Laurent and M. de Courson had gone to Avranches the previous day in answer to a summons from their chief; they were not expected home till the late afternoon. And that morning Fernande was free—free to steal out of the park gates while the morning sun tipped the distant hills with rose and made each dewdrop upon the leaves of beech and alder glisten like a diamond.
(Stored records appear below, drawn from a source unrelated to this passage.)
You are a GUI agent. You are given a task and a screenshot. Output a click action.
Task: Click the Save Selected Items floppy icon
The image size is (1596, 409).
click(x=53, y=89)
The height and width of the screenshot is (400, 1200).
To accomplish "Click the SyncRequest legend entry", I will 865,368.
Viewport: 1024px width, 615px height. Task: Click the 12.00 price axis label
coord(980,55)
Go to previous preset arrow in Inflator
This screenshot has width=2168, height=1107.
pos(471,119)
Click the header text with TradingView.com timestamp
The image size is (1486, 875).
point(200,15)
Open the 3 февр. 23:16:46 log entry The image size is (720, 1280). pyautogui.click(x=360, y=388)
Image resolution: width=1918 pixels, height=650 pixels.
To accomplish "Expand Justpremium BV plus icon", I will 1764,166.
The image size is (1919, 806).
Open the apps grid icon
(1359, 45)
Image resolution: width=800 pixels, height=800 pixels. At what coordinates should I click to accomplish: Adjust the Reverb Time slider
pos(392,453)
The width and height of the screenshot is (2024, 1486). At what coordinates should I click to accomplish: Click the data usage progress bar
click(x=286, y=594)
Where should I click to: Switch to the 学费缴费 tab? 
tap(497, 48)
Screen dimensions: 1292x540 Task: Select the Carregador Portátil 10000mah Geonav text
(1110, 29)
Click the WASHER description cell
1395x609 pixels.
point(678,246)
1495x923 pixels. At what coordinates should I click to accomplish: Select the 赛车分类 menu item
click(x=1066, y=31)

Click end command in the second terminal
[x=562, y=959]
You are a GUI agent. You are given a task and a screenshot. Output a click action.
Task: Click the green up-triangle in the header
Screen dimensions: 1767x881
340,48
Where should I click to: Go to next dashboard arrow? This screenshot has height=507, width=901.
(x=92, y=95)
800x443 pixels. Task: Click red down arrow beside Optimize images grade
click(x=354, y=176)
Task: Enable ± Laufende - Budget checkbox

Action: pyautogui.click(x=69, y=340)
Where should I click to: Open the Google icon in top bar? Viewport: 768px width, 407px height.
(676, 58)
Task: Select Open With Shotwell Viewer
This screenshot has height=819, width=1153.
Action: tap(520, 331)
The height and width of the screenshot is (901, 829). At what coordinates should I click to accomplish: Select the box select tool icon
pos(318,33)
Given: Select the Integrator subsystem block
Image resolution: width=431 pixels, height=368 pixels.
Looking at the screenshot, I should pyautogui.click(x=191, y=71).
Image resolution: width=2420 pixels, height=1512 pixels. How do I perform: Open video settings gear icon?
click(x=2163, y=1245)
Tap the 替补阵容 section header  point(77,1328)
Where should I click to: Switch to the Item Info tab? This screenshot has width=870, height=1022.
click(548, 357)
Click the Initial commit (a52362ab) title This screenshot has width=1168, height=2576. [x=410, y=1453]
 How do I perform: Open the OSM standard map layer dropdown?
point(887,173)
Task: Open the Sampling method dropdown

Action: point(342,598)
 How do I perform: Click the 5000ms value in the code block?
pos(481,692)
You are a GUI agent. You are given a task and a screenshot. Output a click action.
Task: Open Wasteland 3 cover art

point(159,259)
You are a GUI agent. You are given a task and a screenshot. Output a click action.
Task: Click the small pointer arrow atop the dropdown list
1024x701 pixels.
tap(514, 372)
She was free to wander through the orchards, where the apples were beginning to ripen, and where the cherry-trees were already stripped of their rich spoil; she was free to plunge into the cool and shady wood, to flit between the larches and the pines, feeling the cones crackling under her feet and the exhalation of warm earth rising to her nostrils and sending a delicious intoxication through her veins.
The moment she saw de Maurel she was ready to run away. But it was already too late. He had spied her white dress, and in a moment he was on his feet, and a look of strange, exultant happiness lit up his entire face. Before she could move he had reached her side and taken her hand.
"I knew that you would come, my beloved," he said simply.
She tried to be flippant, or else wrathful, but somehow the words died on her lips. Such an extraordinary change had come over him, that she caught herself looking intently into his face—studying wherein lay that subtle transformation of his whole personality which made him seem like a triumphant lover. Indeed, the manner in which he had greeted her had taken her breath completely away, and it was quite mechanically that she allowed him to lead her to her favourite bank of moss, there where the broken stump of a tree trunk made a comfortable seat whereon to rest, and where the wild iris grew thickest and the meadowsweet in full flower sent its delicious fragrance through the air.